** TASK **
Copy the listing below line for line, starting at its first line and ending with the line that has "Toggle the Pickup Required switch" in it. Add nothing.

- - - - -

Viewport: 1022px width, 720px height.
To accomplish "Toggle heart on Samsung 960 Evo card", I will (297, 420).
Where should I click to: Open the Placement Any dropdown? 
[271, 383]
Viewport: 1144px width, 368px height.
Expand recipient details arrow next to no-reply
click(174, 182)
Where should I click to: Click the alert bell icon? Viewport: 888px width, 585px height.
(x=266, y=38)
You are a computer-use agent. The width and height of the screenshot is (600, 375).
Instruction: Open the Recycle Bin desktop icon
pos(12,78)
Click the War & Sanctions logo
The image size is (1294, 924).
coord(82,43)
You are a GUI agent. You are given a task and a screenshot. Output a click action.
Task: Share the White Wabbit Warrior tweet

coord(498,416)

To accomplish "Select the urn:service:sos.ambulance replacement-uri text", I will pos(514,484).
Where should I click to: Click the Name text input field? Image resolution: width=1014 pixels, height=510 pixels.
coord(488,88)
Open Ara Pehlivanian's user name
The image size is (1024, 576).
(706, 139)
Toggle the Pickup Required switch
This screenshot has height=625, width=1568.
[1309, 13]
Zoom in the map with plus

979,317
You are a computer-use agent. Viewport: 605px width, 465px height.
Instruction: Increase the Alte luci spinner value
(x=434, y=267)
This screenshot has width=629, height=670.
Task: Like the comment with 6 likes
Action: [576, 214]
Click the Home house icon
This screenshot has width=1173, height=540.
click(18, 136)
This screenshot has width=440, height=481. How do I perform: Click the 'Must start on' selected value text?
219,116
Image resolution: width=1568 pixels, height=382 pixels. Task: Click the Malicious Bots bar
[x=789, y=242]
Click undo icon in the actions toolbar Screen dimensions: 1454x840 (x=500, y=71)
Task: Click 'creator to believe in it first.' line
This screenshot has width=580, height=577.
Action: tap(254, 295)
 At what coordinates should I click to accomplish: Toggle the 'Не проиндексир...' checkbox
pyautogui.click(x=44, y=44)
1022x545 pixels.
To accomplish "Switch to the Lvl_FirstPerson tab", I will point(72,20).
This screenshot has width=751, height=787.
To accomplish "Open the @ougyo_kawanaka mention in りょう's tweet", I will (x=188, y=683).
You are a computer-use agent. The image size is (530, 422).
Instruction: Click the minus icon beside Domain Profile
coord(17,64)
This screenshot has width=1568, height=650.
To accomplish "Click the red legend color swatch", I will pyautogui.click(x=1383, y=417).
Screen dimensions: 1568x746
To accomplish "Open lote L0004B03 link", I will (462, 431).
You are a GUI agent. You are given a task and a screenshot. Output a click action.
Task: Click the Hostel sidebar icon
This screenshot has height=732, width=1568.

- - - - -

** OUTPUT FOR THIS TASK **
Viewport: 1022px width, 720px height.
To accomplish "Toggle heart on Samsung 960 Evo card", I will (297, 420).
Where should I click to: Open the Placement Any dropdown? 
[271, 383]
Viewport: 1144px width, 368px height.
Expand recipient details arrow next to no-reply
click(174, 182)
Where should I click to: Click the alert bell icon? Viewport: 888px width, 585px height.
(x=266, y=38)
You are a computer-use agent. The width and height of the screenshot is (600, 375).
Instruction: Open the Recycle Bin desktop icon
pos(12,78)
Click the War & Sanctions logo
The image size is (1294, 924).
coord(82,43)
You are a GUI agent. You are given a task and a screenshot. Output a click action.
Task: Share the White Wabbit Warrior tweet

coord(498,416)

To accomplish "Select the urn:service:sos.ambulance replacement-uri text", I will pos(514,484).
Where should I click to: Click the Name text input field? Image resolution: width=1014 pixels, height=510 pixels.
coord(488,88)
Open Ara Pehlivanian's user name
The image size is (1024, 576).
(706, 139)
Toggle the Pickup Required switch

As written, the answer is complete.